If these transgenic mice are to function as a model for HCM they should exhibit several phenotypic features found in most individuals with the disease (29,30). These include myocyte hypertrophy, myocellular disarray, interstitial fibrosis, and small vessel coronary disease (2,31). Hearts from each transgenic line were examined at 12–14 weeks of age for evidence of these features. In all cases the atria were normal but significant cardiac histopathology was evident in the left ventricle (Fig. 3). In a few animals, some abnormal myocytes were seen in the right ventricle but the vast majority of hypertrophied cells were found in the left ventricle. Foci of myocellular disarray were found throughout the left ventricle accompanied by evidence of increased matrix accumulation (Fig. 3B). When areas with myocellular disarray were identified and then examined at the electron microscope level, several abnormalities were seen (Fig. 4). Degenerating myofibrils, prominent collagen deposits and z-line streaming were apparent. It is interesting to note that severely damaged myocytes often were adjacent to apparently normal cells. In these instances, intact myofibrils were absent near the intercalated discs, implying a lack of force transmission between the adjacent myocytes. These electron micrographs are virtually indistinguishable from published micrographs of skeletal muscle biopsies from HCM patients (32,33).

Fig. 3
figure 3

Transgenic mouse hearts exhibit histopathologic features of HCM

Paraffin sections of hearts from control (A and C) and transgenic (B and D) mice were stained with Masson’s trichrome (A and B) or hemotoxylin/eosin (C and D). Evidence of hypertrophic cardiomyopathy was seen in the left ventricle and included focal myocyte hypertrophy and myocellular disarray with increased matrix accumulation. The specimens shown were derived from the 143 (B) and 140 (D) mouse lines.

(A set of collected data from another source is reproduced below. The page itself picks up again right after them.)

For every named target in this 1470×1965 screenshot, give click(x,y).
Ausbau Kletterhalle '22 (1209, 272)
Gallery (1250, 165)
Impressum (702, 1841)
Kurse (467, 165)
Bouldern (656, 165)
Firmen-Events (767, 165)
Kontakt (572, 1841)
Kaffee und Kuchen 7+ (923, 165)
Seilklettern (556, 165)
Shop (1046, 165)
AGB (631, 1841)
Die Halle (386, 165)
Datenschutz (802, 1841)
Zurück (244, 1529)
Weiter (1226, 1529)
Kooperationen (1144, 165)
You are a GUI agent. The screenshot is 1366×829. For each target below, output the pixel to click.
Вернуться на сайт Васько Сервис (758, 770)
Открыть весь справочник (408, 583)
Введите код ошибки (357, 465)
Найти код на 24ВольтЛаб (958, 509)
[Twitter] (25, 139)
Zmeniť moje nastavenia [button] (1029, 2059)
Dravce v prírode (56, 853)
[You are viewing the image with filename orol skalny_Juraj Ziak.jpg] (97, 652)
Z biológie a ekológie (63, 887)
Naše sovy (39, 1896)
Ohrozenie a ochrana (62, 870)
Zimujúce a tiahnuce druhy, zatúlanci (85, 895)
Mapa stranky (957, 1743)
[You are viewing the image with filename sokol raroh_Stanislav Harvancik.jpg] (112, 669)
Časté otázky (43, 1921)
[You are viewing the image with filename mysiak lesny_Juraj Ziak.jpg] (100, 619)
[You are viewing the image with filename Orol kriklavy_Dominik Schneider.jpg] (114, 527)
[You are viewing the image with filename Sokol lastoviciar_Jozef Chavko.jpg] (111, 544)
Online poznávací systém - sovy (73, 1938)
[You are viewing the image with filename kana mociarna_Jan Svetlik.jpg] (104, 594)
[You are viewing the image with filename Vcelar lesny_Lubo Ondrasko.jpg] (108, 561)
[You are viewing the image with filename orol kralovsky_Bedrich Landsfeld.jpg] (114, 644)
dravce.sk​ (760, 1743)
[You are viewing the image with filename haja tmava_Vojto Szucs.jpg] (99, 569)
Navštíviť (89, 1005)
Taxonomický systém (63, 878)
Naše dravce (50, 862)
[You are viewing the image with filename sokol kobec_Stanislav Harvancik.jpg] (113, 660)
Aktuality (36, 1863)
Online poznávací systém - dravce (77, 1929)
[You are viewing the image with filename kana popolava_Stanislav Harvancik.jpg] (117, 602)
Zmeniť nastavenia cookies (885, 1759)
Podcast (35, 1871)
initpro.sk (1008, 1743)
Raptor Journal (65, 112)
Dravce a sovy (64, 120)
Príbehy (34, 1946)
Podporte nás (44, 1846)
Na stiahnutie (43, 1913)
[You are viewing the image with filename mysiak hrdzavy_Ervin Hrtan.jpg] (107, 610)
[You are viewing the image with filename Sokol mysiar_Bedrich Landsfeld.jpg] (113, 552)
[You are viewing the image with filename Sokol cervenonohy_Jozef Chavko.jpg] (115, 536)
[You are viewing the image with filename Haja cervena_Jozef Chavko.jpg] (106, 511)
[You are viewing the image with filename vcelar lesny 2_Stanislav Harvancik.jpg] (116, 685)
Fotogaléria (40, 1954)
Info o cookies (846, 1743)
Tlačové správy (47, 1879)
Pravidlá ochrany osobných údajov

Many of the transgenic hearts examined also showed evidence of small vessel coronary disease (C and D). Histopathologically, this is seen as a thickening of the smooth muscle layer of the small coronary vessels (see arrows, D; L, lumen). Bar equals 0.1 mm (A, B) or 0.04 mm (C, D).

Full size image
Fig. 4
figure 4

The foci of hypertrophy and cellular disarray contain myocytes with degenerating myofibrils

Hearts from 5 month old 140 line transgenic mice were embedded in plastic resin and abnormal regions within the left ventricle were identified in thick sections of plastic embedded tissue. Thin sections were cut from these regions, stained with uranyl acetate and lead citrate and examined on the electron microscope. Myofibrillar disarray as well as degeneration were evident. Most striking was the observation that severely effected myocytes often bordered on apparently normal cells with the frequent loss of myofibrils bordering the intercalated disc. Bar = 20 µm.

Full size image

Small vessel coronary disease, seen histopathologically as thickening of the medial and intimai layer of small coronary vessels, is found in many patients with HCM (31) and is also present in feline and porcine HCM (13,14). Abnormal coronary vessels were found in the hearts of all transgenic mouse lines (Fig. 3, compare C and D). Not all vessels were hypertrophied, as evidenced by the presence of normal and abnormal vessels within the same animal. Such vessel-to-vessel heterogeneity is also seen in humans (31). Mutant α Myh expression was not detected in smooth muscle rich tissues such as uterus (Fig. 2) suggesting that it also is not expressed in the smooth muscle layer of the coronary arteries. The smooth muscle hypertrophy seen in small coronary arteries is most likely the result of a compensatory response of the vasculature to dysfunctional cardiac myocytes. While all five lines of mice exhibit histopathology characteristic of the disease, two were relatively mild and three were quite strong in phenotype at the microscopic level. Two transgenic lines (lines 131 and 140) were selected as examples of mild and strong phenotypes, respectively, and retained for further study.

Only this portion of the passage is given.